*PASSAGE:*
** start **

Intelligence : Between Policy Success and Intelligence Failure

« Clearly, our duty as intelligence professionals is to look beyond the next horizon—not only to highlight key events around the globe, but to give policymakers a good idea of the factors that are likely to shape future developments.»

Remarks for CIA Director John O. Brennan as Prepared for Delivery at the Conference on the Ethos and Profession of Intelligence, George Washington University, Washington DC, October 27, 2015. Source : CIA.

Good morning everyone and welcome. Thank you for being part of what promises to be a day of lively, enlightening discussions on the ethos and profession of intelligence.

Speaking for all of us at CIA, we deeply appreciate the partnership of George Washington University in putting together this conference. GW has long been a powerhouse in the field of national security studies, and we are very fortunate to have members of its outstanding faculty and student body participating in today’s events.

I want to thank President Steven Knapp and everyone at GW for hosting us, with special thanks to Trustee Emeritus BJ Penn, Trustee Rick Knop, and of course Associate Vice President Frank Cilluffo and his team at GW’s Center for Cyber and Homeland Security.

Finally, I want to acknowledge the distinguished panelists and moderators who will be taking part in our discussions. Thank you all for taking time out of your busy schedules to share your wisdom and insights with us today.

CIA began this annual conference series last year with an event at Georgetown University. We did it because, like any other part of the US Government, the Agency and our Intelligence Community partners must have the trust and confidence of the citizens we serve in order to carry out our mission.

Earning that trust requires that we get out and explain our work, articulate our values, and lay out our fundamental motives and objectives. And the fact is, there are many aspects of our profession beyond the clandestine sphere that lend themselves to public discourse.

** end **

*STATED GOAL A:*
In the records, from the line with "The height and width of the screenshot is (237, 524)." through the end of the records, swap "Where should I click to" for "Which spot should I select to" and give those lines again with everything else unchanged, omitting the pictures.

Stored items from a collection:
** start **

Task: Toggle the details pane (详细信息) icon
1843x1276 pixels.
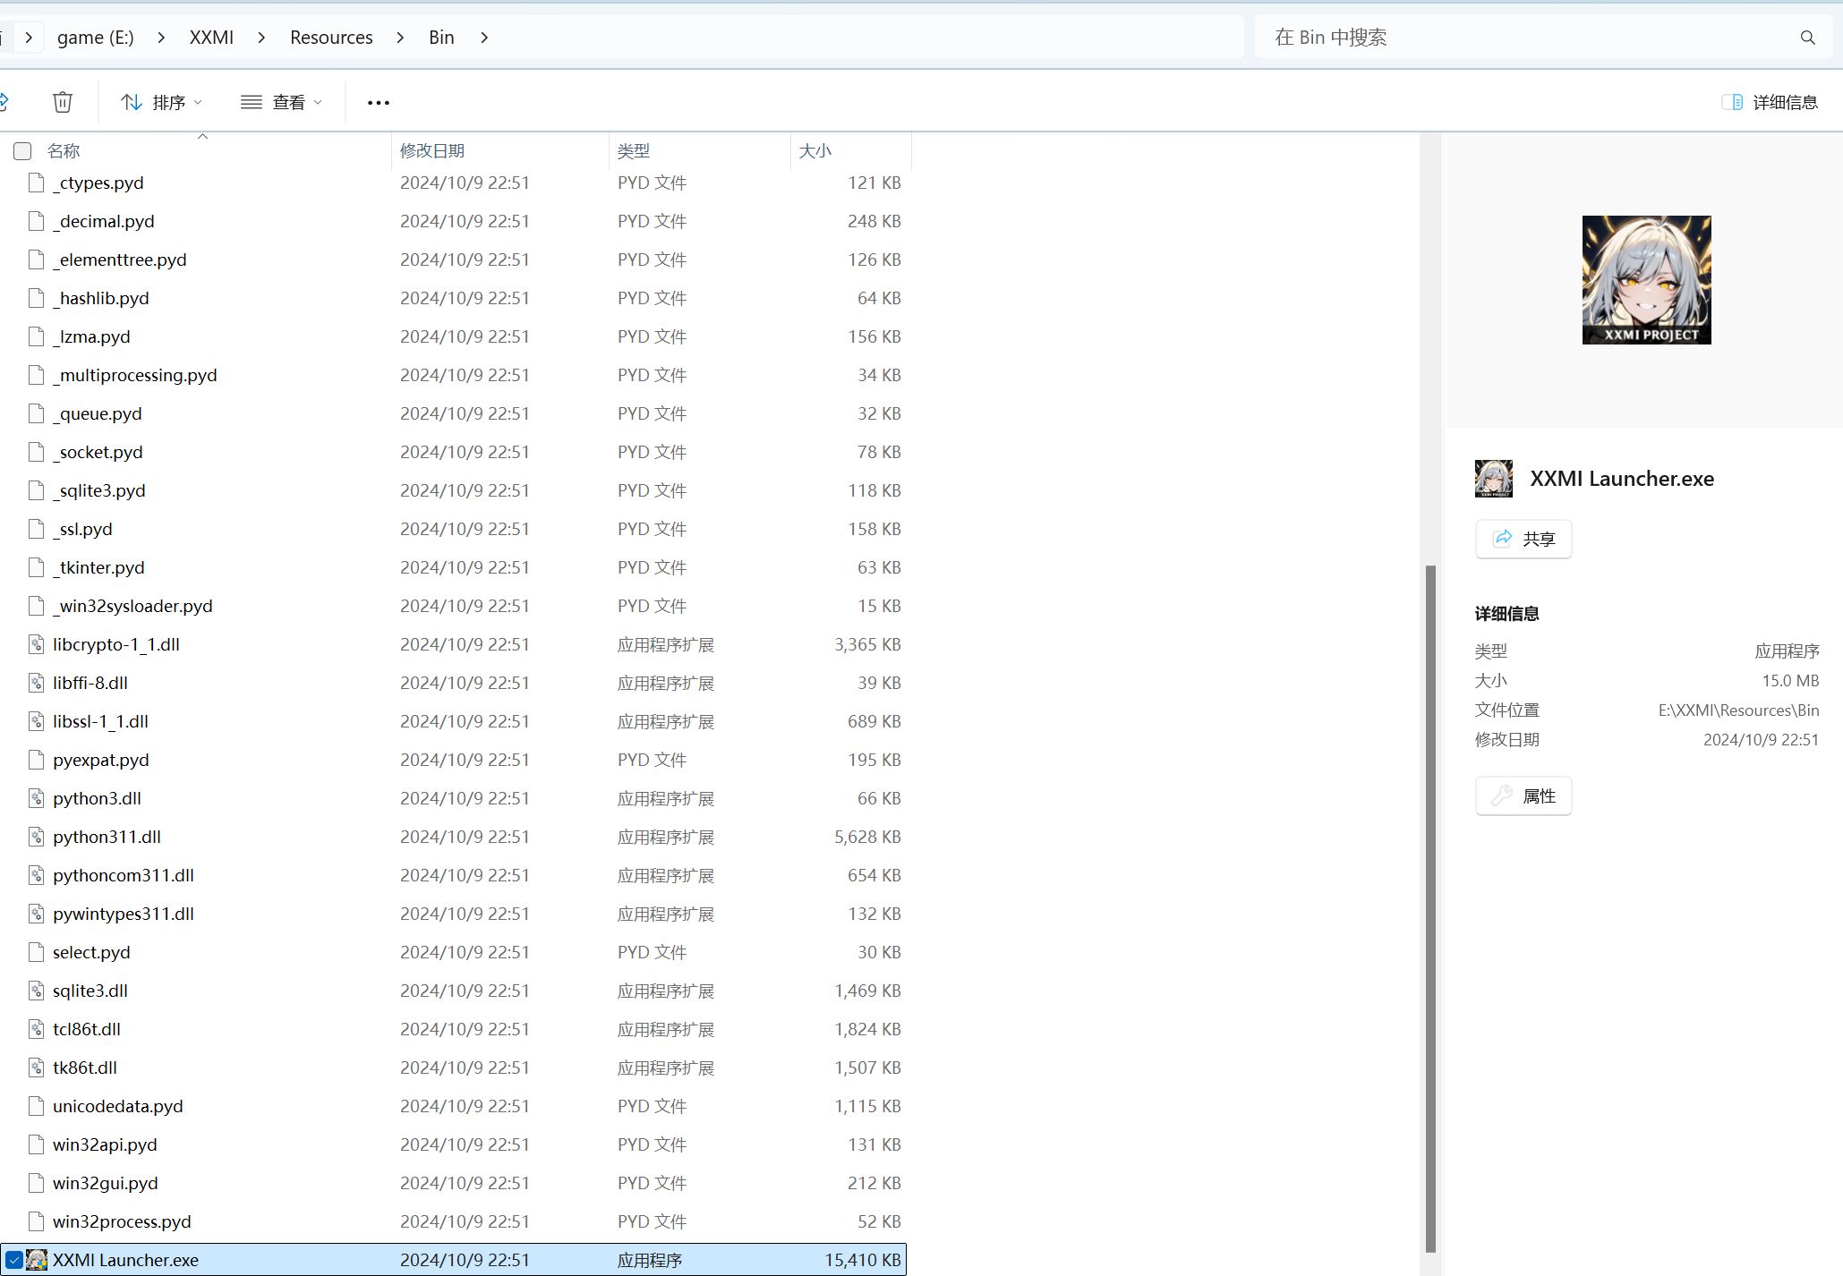Action: coord(1732,102)
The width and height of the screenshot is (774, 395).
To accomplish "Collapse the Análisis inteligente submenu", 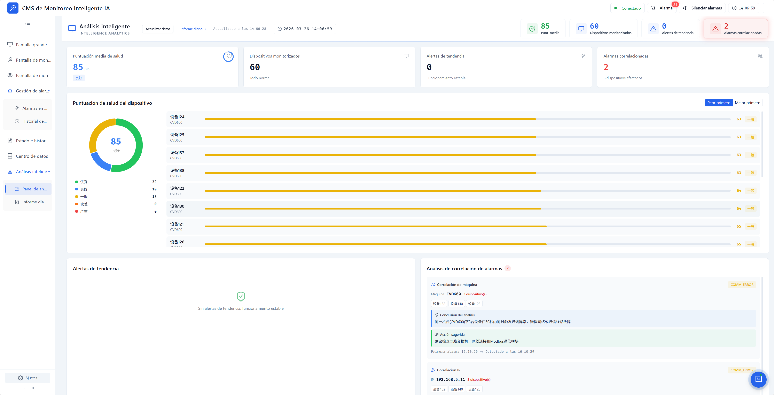I will pyautogui.click(x=49, y=172).
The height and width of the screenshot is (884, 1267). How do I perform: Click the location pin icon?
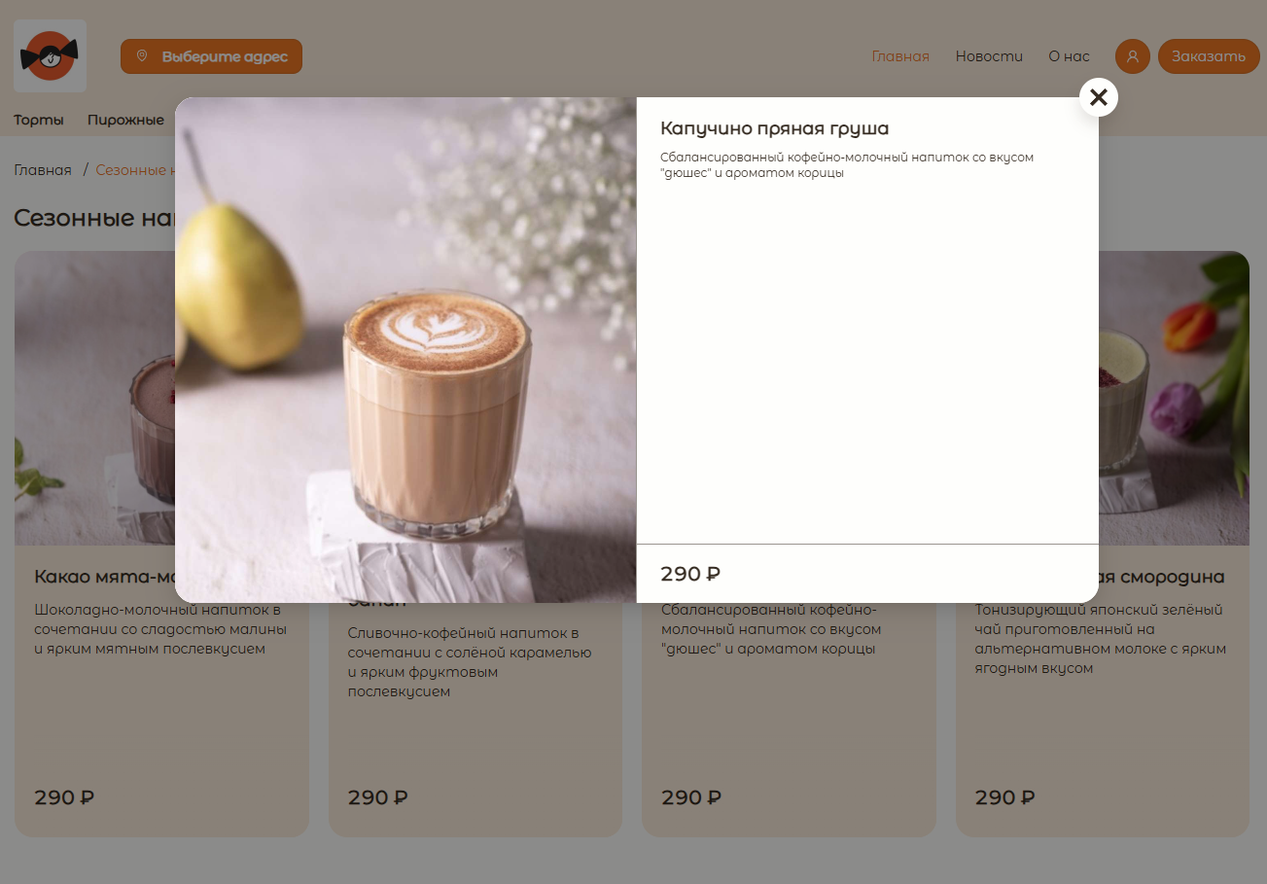point(142,56)
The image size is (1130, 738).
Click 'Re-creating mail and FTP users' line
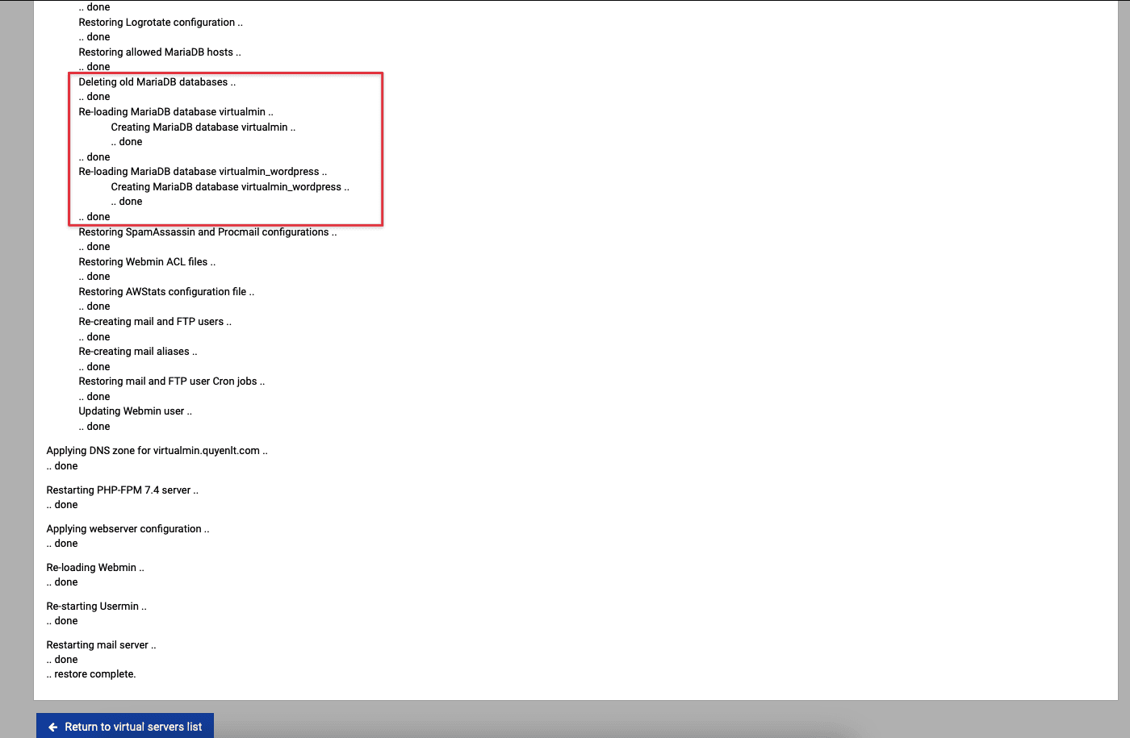coord(154,321)
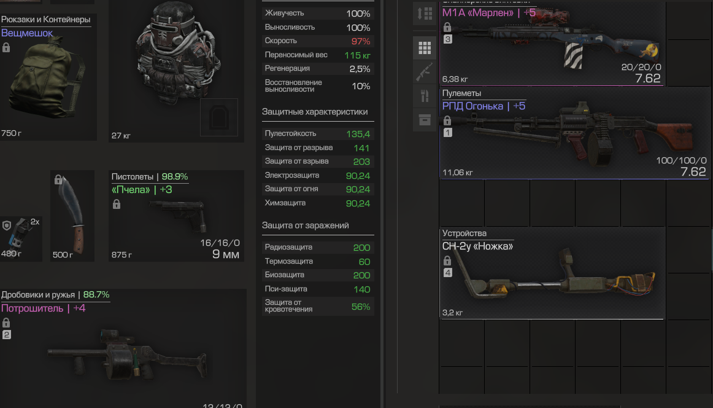Toggle the lock on Вещмешок backpack
Viewport: 713px width, 408px height.
click(x=6, y=47)
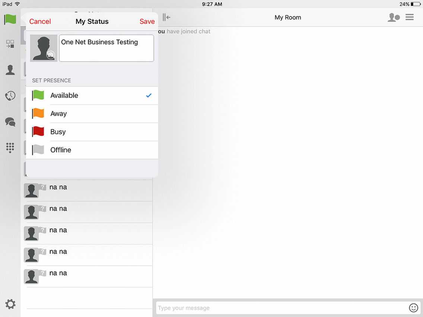Viewport: 423px width, 317px height.
Task: Change status to Offline
Action: 92,150
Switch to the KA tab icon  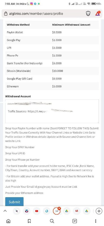coord(77,211)
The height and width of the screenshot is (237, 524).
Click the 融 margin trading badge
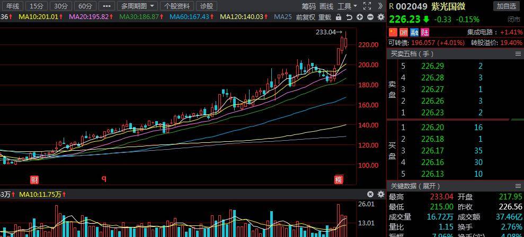[x=414, y=32]
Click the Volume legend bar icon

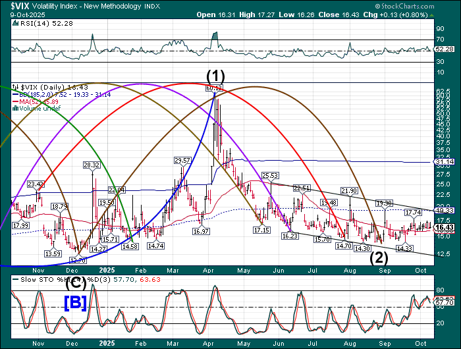[x=16, y=108]
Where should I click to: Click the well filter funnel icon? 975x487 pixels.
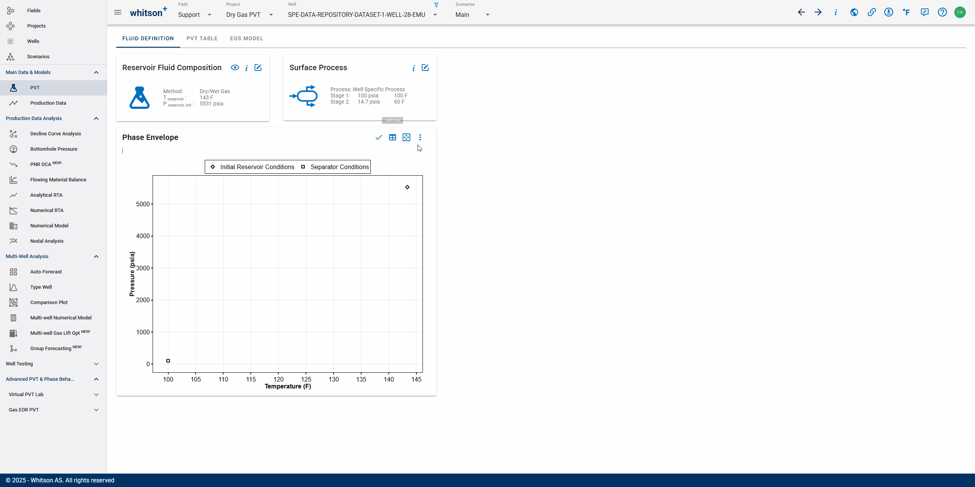tap(436, 5)
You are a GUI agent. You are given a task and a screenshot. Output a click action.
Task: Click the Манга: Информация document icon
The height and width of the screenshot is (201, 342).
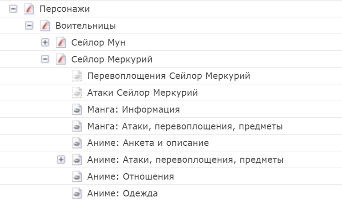(x=77, y=110)
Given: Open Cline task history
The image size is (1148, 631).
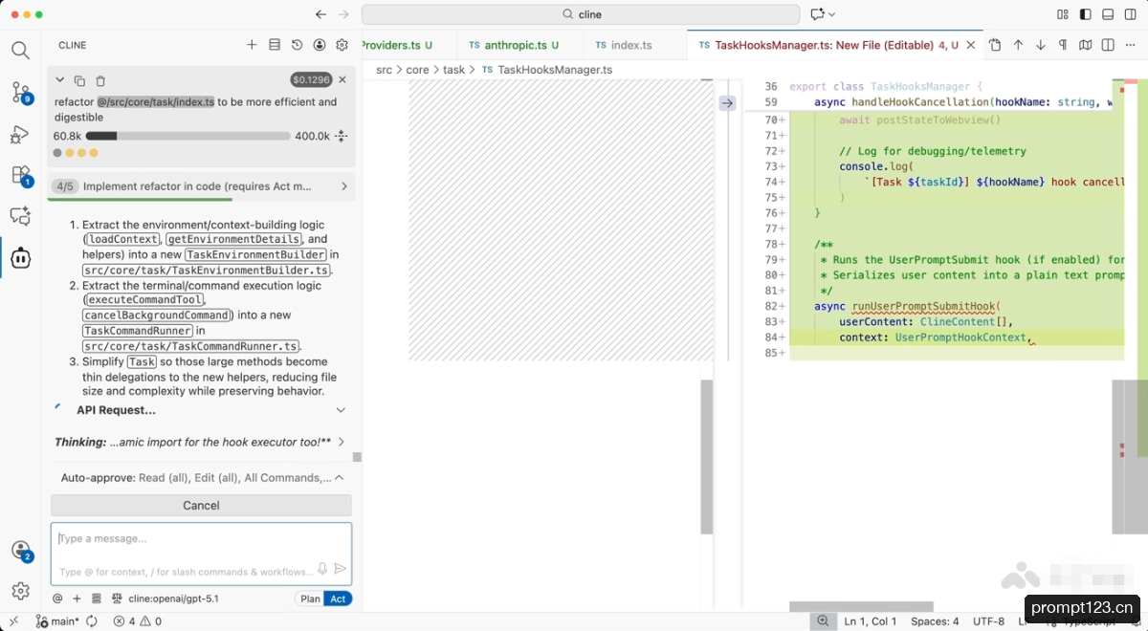Looking at the screenshot, I should coord(297,45).
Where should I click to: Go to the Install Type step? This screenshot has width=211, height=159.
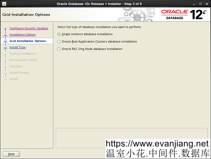tap(17, 48)
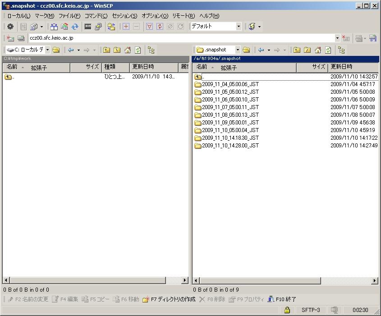Open the remote directory tree icon
This screenshot has height=316, width=381.
point(341,50)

** end **

*STATED GOAL B:*
Retype the speech from "CIA began this" to "to public discourse.".

*WRITTEN SOLUTION A:*
The height and width of the screenshot is (237, 524).
Click the 融 margin trading badge
[x=414, y=32]
Click the Volume legend bar icon

[x=16, y=108]
Which spot should I select to: Click the well filter funnel icon? 975x487 pixels.
tap(436, 5)
You are a GUI agent. You are given a task and a screenshot. Output a click action.
Task: Click the Манга: Информация document icon
The height and width of the screenshot is (201, 342).
(x=77, y=110)
Given: Open Cline task history
The image size is (1148, 631).
Looking at the screenshot, I should coord(297,45).
Which spot should I select to: Go to the Install Type step? This screenshot has width=211, height=159.
tap(17, 48)
Open the remote directory tree icon
This screenshot has height=316, width=381.
point(341,50)

*WRITTEN SOLUTION B:*
CIA began this annual conference series last year with an event at Georgetown University. We did it because, like any other part of the US Government, the Agency and our Intelligence Community partners must have the trust and confidence of the citizens we serve in order to carry out our mission.

Earning that trust requires that we get out and explain our work, articulate our values, and lay out our fundamental motives and objectives. And the fact is, there are many aspects of our profession beyond the clandestine sphere that lend themselves to public discourse.